A estratégia do Itamaraty para lidar com Trump nesse debate sobre CV e PCC
Politica

A estratégia do Itamaraty para lidar com Trump nesse debate sobre CV e PCC

Mauro Vieira e Marco Rubio se reuniram nesta quinta-feira em Washington  (ANDREW CABALLERO-REYNOLDS/AFP)

Há pouco mais de um ano, o presidente dos Estados Unidos, Donald Trump, anunciou um potente tarifaço contra o setor produtivo brasileiro.

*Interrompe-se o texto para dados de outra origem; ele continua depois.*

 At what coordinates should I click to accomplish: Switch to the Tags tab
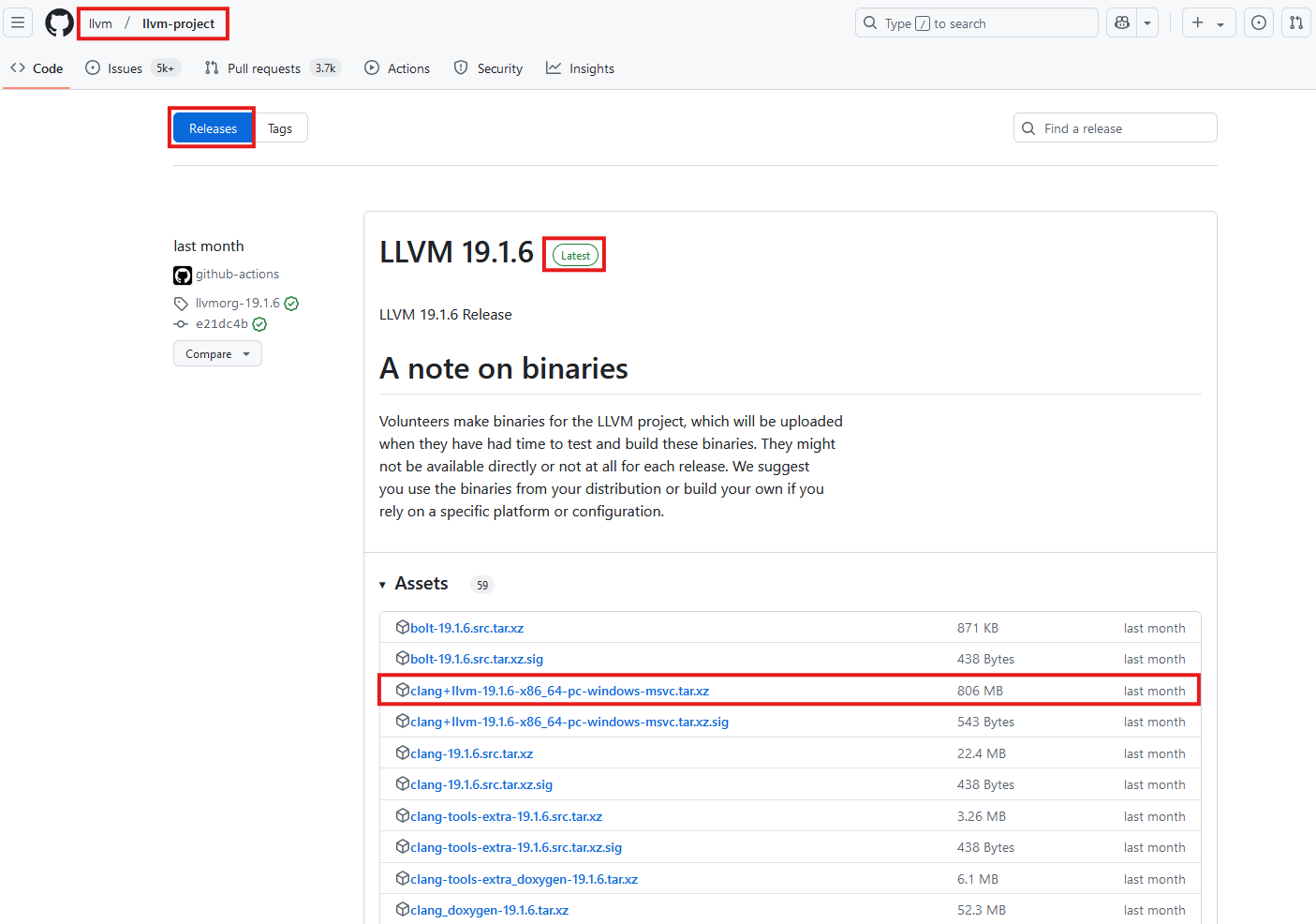point(280,128)
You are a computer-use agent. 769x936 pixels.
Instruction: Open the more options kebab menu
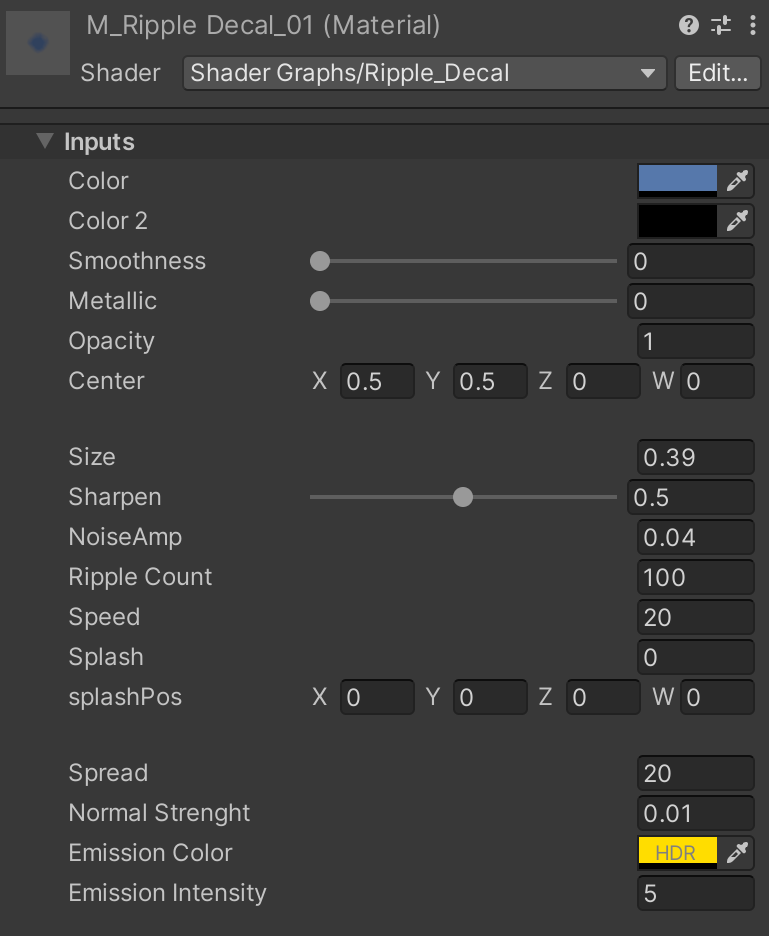point(752,25)
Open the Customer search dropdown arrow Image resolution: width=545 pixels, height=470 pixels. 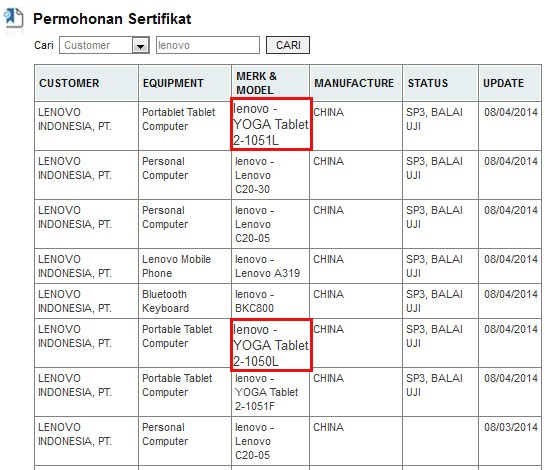(140, 46)
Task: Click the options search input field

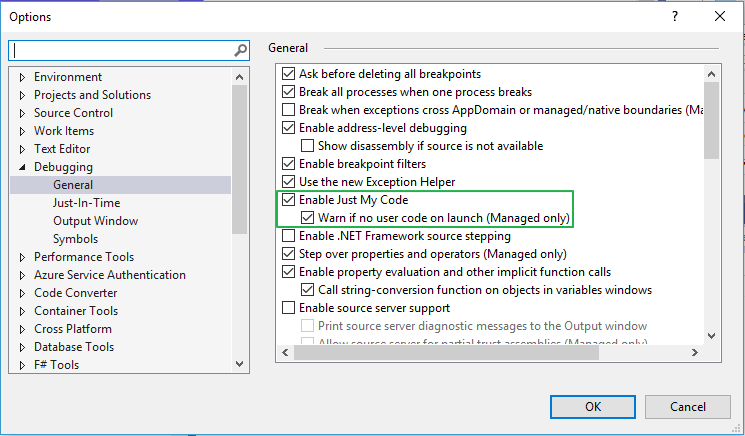Action: (x=120, y=50)
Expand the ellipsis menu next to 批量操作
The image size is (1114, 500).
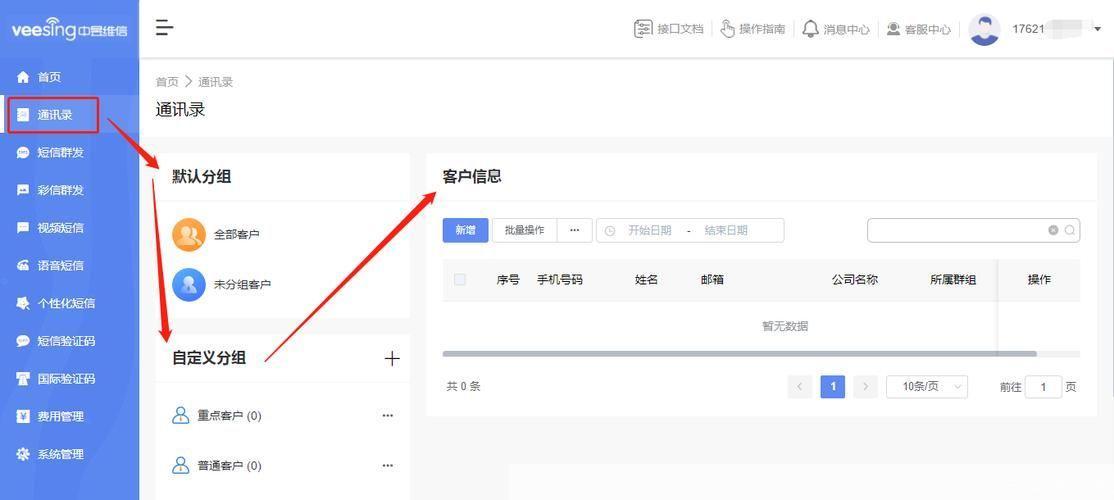pos(574,230)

A medida já era avaliada na Casa Branca, mas ganhou impulso com o lobby da família de Jair Bolsonaro contra o governo Lula e o STF.

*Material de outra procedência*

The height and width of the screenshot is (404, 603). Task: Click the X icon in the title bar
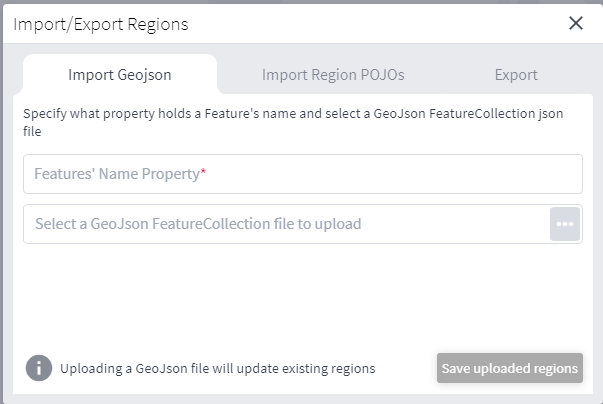click(x=576, y=23)
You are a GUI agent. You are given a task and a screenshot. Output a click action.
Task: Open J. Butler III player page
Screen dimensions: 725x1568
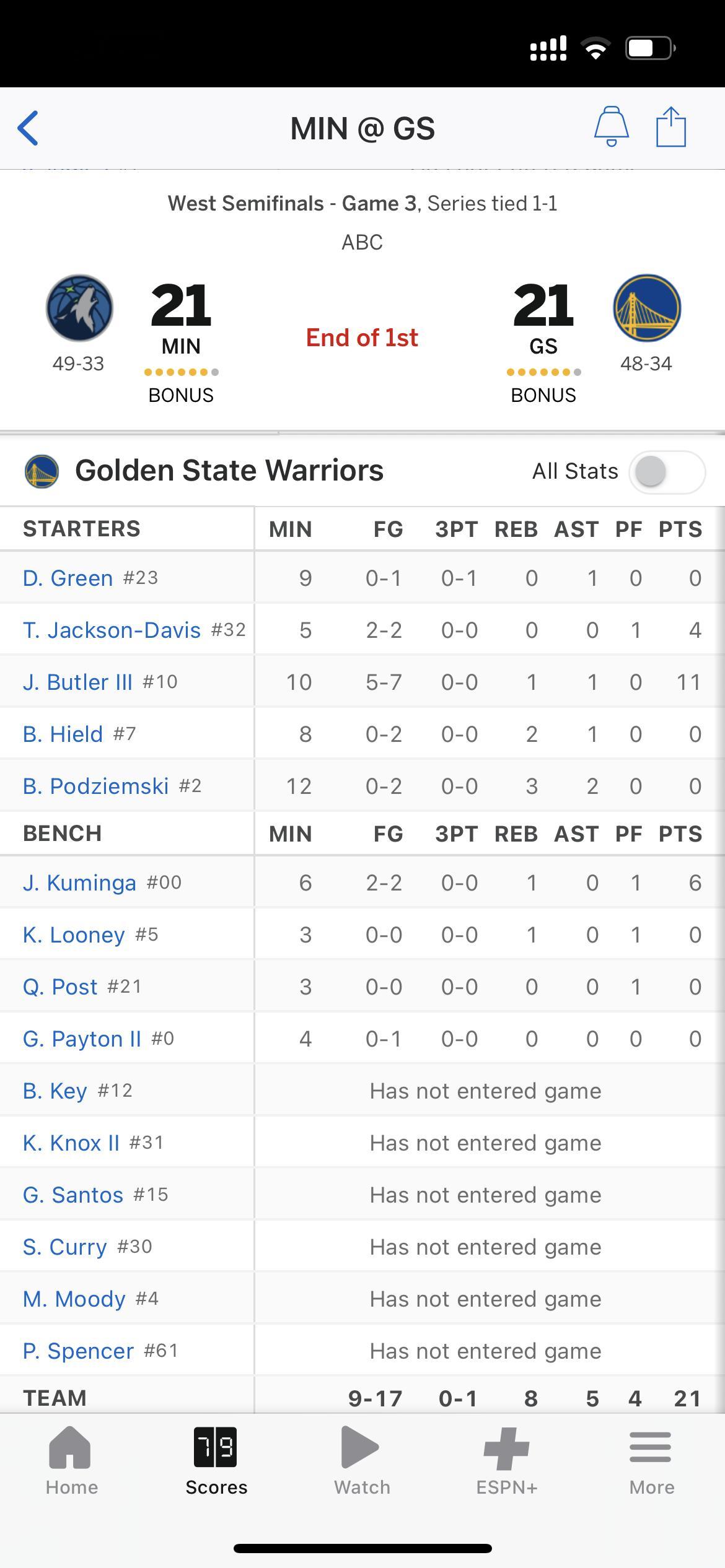(77, 682)
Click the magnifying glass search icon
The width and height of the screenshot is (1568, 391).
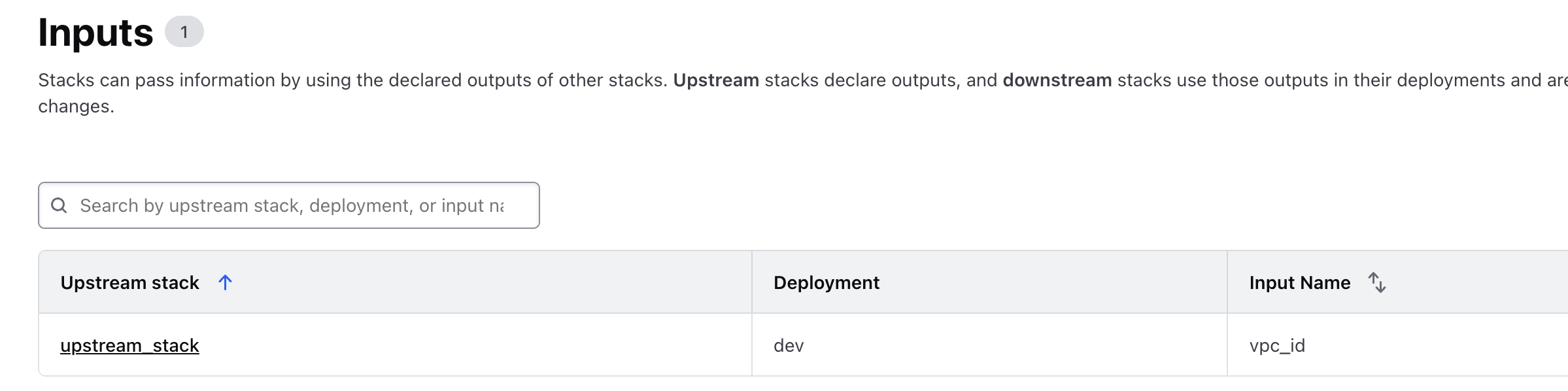click(x=59, y=205)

O mesmo fenômeno é apontado pelo Itamaraty nesta crise atual que envolve a classificação das facções criminosas brasileiras como organizações terroristas, uma notícia já esperada por especialistas em segurança, mas que ganhou contornos de disputa política ao se consumar após a visita de Flávio Bolsonaro a Trump, na semana passada.

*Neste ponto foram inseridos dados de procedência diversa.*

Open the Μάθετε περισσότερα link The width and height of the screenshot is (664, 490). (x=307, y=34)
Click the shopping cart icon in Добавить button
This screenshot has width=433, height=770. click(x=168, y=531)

Na crise do tarifaço, a calma e a aposta nas ferramentas de diálogo diplomático se revelaram ativos bem sucedidos para que o presidente Lula revertesse a crise junto a Trump. O mesmo caminho será usado agora nesse debate sobre segurança pública, como diz um integrante do Itamaraty ao Radar.

“Botar a bola no chão é o primeiro passo. E depois é passo a passo. Com calma e diplomacia. Foi assim que revertemos a sabotagem do tarifaço, da mesma autoria”, diz o diplomata, sob a condição de anonimato.

Na semana passada, depois do anúncio dos Estados Unidos, os integrantes do governo fizeram algumas reuniões para analisar as medidas e seus impactos em outros países que passaram pelo mesmo momento.

Depois de elaborar uma estratégia, o governo vai buscar os canais de diálogo mais diretos com Trump, tendo Lula papel central na busca de telefonemas e de uma conversa que não seja influenciada pela ala mais bolsonarista do governo norte-americano, apontada como responsável pela decisão que tumultua mais uma vez o mercado brasileiro.

A classificação das facções criminosas como terroristas pode gerar uma série de complicações para bancos e empresas brasileiras com negócios em dólar, já que o mínimo contato com negócios de fachada do crime organizado pode ser gatilho para a imposição de sanções.